[<prev] [next>] [thread-next>] [day] [month] [year] [list]
Message-Id: <20251203065500.2597594-1-dapeng1.mi@linux.intel.com>
Date: Wed, 3 Dec 2025 14:54:41 +0800
From: Dapeng Mi <dapeng1.mi@...ux.intel.com>
To: Peter Zijlstra <peterz@...radead.org>,
Ingo Molnar <mingo@...hat.com>,
Arnaldo Carvalho de Melo <acme@...nel.org>,
Namhyung Kim <namhyung@...nel.org>,
Thomas Gleixner <tglx@...utronix.de>,
Dave Hansen <dave.hansen@...ux.intel.com>,
Ian Rogers <irogers@...gle.com>,
Adrian Hunter <adrian.hunter@...el.com>,
Jiri Olsa <jolsa@...nel.org>,
Alexander Shishkin <alexander.shishkin@...ux.intel.com>,
Andi Kleen <ak@...ux.intel.com>,
Eranian Stephane <eranian@...gle.com>
Cc: Mark Rutland <mark.rutland@....com>,
broonie@...nel.org,
Ravi Bangoria <ravi.bangoria@....com>,
linux-kernel@...r.kernel.org,
linux-perf-users@...r.kernel.org,
Zide Chen <zide.chen@...el.com>,
Falcon Thomas <thomas.falcon@...el.com>,
Dapeng Mi <dapeng1.mi@...el.com>,
Xudong Hao <xudong.hao@...el.com>,
Dapeng Mi <dapeng1.mi@...ux.intel.com>
Subject: [Patch v5 00/19] Support SIMD/eGPRs/SSP registers sampling for perf
Changes since V4:
- Rewrite some functions comments and commit messages (Dave)
- Add arch-PEBS based SIMD/eGPRs/SSP sampling support (Patch 15/19)
- Fix "suspecious NMI" warnning observed on PTL/NVL P-core and DMR by
activating back-to-back NMI detection mechanism (Patch 16/19)
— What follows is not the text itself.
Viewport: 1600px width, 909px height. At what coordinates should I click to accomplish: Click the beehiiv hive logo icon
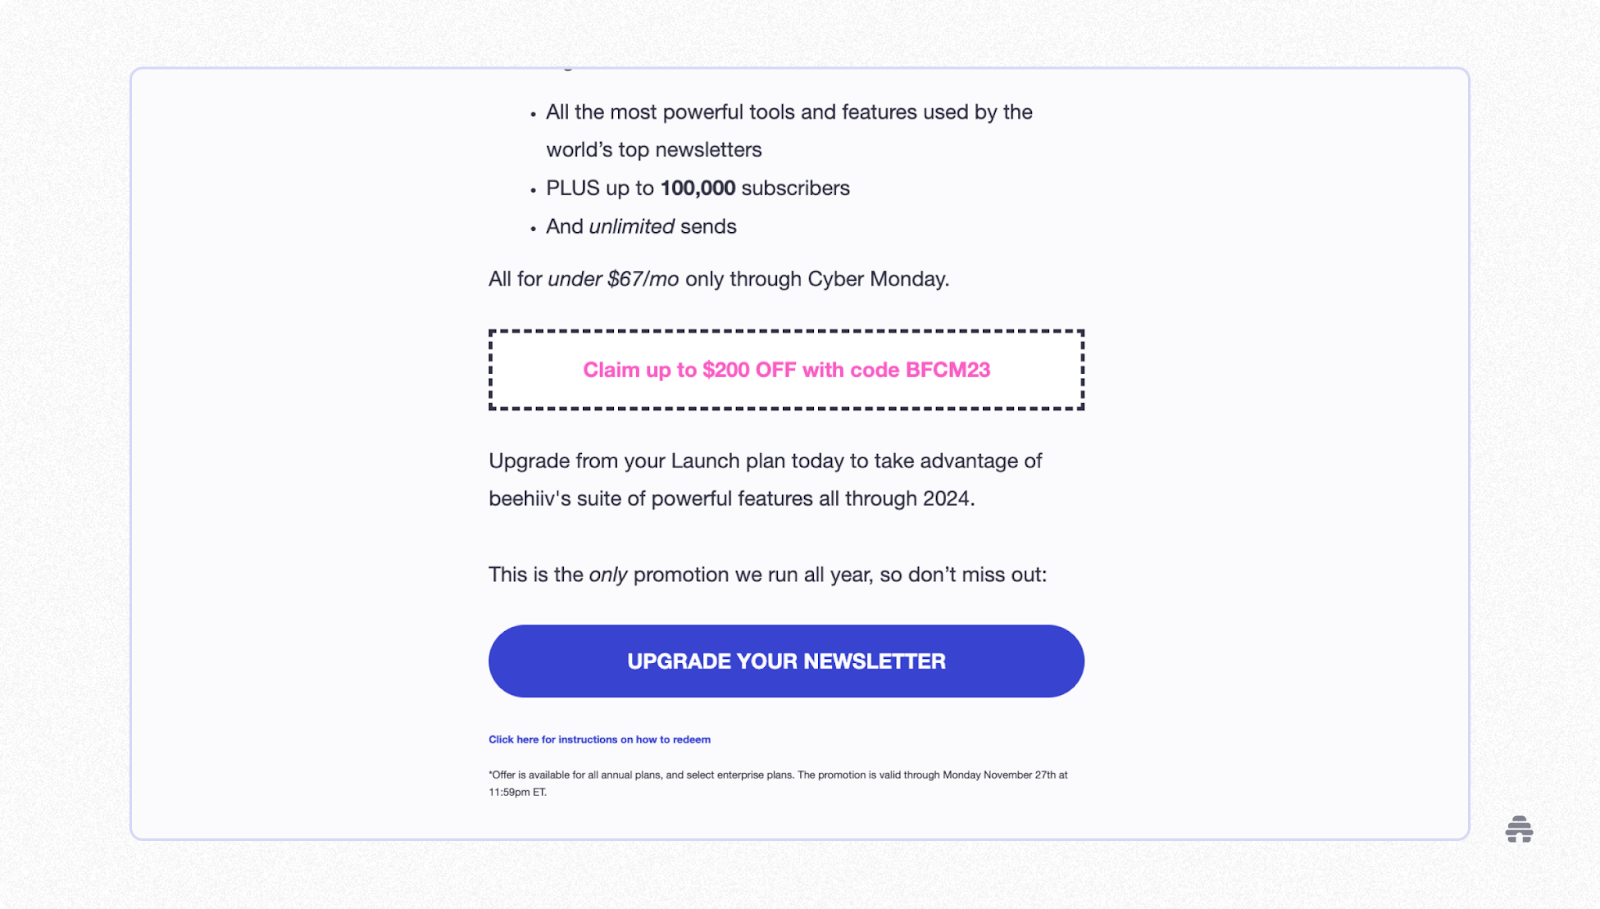1519,829
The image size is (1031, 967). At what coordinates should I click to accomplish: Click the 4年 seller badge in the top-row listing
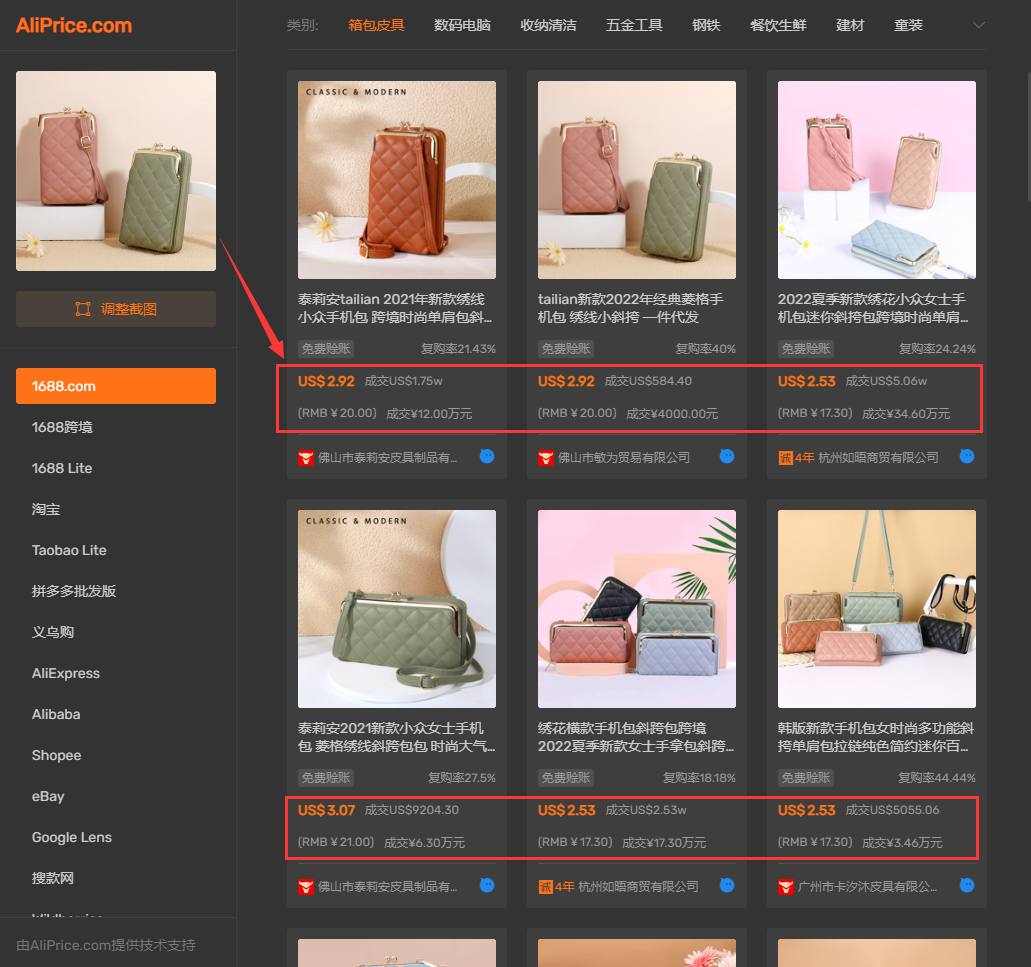coord(796,458)
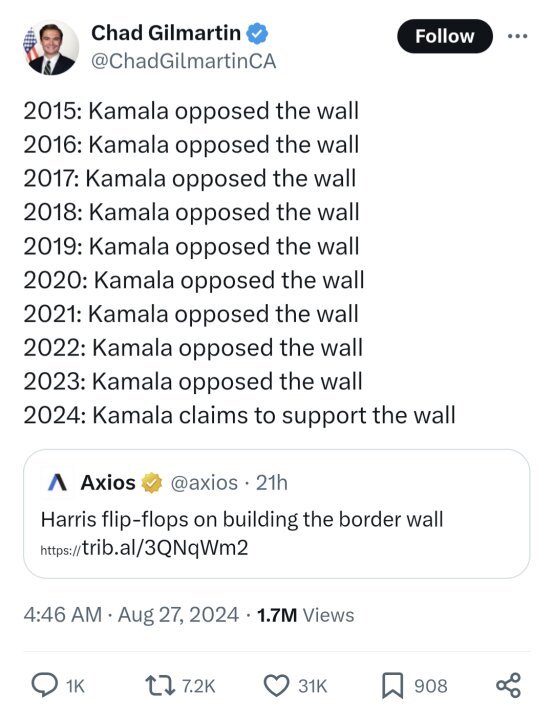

- Fix some minor issues on perf-tool patches (Patch 18/19)
Changes since V3:
- Drop the SIMD registers if an NMI hits kernel mode for REGS_USER.
- Only dump the available regs, rather than zero and dump the
unavailable regs. It's possible that the dumped registers are a subset
of the requested registers.
- Some minor updates to address Dapeng's comments in V3.
Changes since V2:
- Use the FPU format for the x86_pmu.ext_regs_mask as well
- Add a check before invoking xsaves_nmi()
- Add perf_simd_reg_check() to retrieve the number of available
registers. If the kernel fails to get the requested registers, e.g.,
XSAVES fails, nothing dumps to the userspace (the V2 dumps all 0s).
- Add POC perf tool patches
Changes since V1:
- Apply the new interfaces to configure and dump the SIMD registers
- Utilize the existing FPU functions, e.g., xstate_calculate_size,
get_xsave_addr().
Starting from Intel Ice Lake, XMM registers can be collected in a PEBS
record. Future Architecture PEBS will include additional registers such
as YMM, ZMM, OPMASK, SSP and APX eGPRs, contingent on hardware support.
This patch set introduces a software solution to mitigate the hardware
requirement by utilizing the XSAVES command to retrieve the requested
registers in the overflow handler. This feature is no longer limited to
PEBS events or specific platforms. While the hardware solution remains
preferable due to its lower overhead and higher accuracy, this software
approach provides a viable alternative.
The solution is theoretically compatible with all x86 platforms but is
currently enabled on newer platforms, including Sapphire Rapids and
later P-core server platforms, Sierra Forest and later E-core server
platforms and recent Client platforms, like Arrow Lake, Panther Lake and
Nova Lake.
Newly supported registers include YMM, ZMM, OPMASK, SSP, and APX eGPRs.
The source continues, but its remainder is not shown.